==== RECORDS ====

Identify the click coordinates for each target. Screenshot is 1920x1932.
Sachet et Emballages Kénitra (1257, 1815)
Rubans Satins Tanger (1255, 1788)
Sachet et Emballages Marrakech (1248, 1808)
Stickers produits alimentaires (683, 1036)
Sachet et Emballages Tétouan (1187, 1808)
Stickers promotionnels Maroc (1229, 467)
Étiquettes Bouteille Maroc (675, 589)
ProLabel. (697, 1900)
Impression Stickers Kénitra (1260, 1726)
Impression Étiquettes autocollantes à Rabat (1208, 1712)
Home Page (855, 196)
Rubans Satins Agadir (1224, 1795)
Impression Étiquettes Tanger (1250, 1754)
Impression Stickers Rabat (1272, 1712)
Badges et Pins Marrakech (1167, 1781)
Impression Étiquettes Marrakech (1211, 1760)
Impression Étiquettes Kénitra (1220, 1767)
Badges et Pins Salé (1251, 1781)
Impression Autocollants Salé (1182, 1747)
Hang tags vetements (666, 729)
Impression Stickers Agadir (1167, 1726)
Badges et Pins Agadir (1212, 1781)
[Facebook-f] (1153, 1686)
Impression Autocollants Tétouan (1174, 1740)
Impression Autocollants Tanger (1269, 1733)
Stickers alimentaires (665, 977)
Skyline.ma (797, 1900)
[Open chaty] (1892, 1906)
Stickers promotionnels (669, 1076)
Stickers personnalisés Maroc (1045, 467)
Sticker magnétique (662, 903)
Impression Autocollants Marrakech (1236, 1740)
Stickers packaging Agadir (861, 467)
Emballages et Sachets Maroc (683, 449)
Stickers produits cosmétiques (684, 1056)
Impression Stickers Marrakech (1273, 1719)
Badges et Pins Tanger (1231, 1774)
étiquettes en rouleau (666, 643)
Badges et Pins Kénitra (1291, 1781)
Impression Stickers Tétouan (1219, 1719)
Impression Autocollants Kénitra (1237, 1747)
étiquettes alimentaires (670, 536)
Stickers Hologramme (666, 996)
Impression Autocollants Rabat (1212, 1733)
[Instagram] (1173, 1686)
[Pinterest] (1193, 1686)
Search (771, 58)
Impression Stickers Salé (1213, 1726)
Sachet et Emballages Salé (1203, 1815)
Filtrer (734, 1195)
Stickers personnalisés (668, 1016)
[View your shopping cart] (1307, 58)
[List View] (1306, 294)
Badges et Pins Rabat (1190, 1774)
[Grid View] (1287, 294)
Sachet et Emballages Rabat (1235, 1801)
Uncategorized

====

WORK TO BE COMPLETED
Please turn the lines above into a numbered list, leaving out any blank lines.

REPLY
1. Identify the click coordinates for each target. Screenshot is 1920x1932.
2. Sachet et Emballages Kénitra (1257, 1815)
3. Rubans Satins Tanger (1255, 1788)
4. Sachet et Emballages Marrakech (1248, 1808)
5. Stickers produits alimentaires (683, 1036)
6. Sachet et Emballages Tétouan (1187, 1808)
7. Stickers promotionnels Maroc (1229, 467)
8. Étiquettes Bouteille Maroc (675, 589)
9. ProLabel. (697, 1900)
10. Impression Stickers Kénitra (1260, 1726)
11. Impression Étiquettes autocollantes à Rabat (1208, 1712)
12. Home Page (855, 196)
13. Rubans Satins Agadir (1224, 1795)
14. Impression Étiquettes Tanger (1250, 1754)
15. Impression Stickers Rabat (1272, 1712)
16. Badges et Pins Marrakech (1167, 1781)
17. Impression Étiquettes Marrakech (1211, 1760)
18. Impression Étiquettes Kénitra (1220, 1767)
19. Badges et Pins Salé (1251, 1781)
20. Impression Autocollants Salé (1182, 1747)
21. Hang tags vetements (666, 729)
22. Impression Stickers Agadir (1167, 1726)
23. Badges et Pins Agadir (1212, 1781)
24. [Facebook-f] (1153, 1686)
25. Impression Autocollants Tétouan (1174, 1740)
26. Impression Autocollants Tanger (1269, 1733)
27. Stickers alimentaires (665, 977)
28. Skyline.ma (797, 1900)
29. [Open chaty] (1892, 1906)
30. Stickers promotionnels (669, 1076)
31. Stickers personnalisés Maroc (1045, 467)
32. Sticker magnétique (662, 903)
33. Impression Autocollants Marrakech (1236, 1740)
34. Stickers packaging Agadir (861, 467)
35. Emballages et Sachets Maroc (683, 449)
36. Stickers produits cosmétiques (684, 1056)
37. Impression Stickers Marrakech (1273, 1719)
38. Badges et Pins Tanger (1231, 1774)
39. étiquettes en rouleau (666, 643)
40. Badges et Pins Kénitra (1291, 1781)
41. Impression Stickers Tétouan (1219, 1719)
42. Impression Autocollants Kénitra (1237, 1747)
43. étiquettes alimentaires (670, 536)
44. Stickers Hologramme (666, 996)
45. Impression Autocollants Rabat (1212, 1733)
46. [Instagram] (1173, 1686)
47. [Pinterest] (1193, 1686)
48. Search (771, 58)
49. Impression Stickers Salé (1213, 1726)
50. Sachet et Emballages Salé (1203, 1815)
51. Filtrer (734, 1195)
52. Stickers personnalisés (668, 1016)
53. [View your shopping cart] (1307, 58)
54. [List View] (1306, 294)
55. Badges et Pins Rabat (1190, 1774)
56. [Grid View] (1287, 294)
57. Sachet et Emballages Rabat (1235, 1801)
58. Uncategorized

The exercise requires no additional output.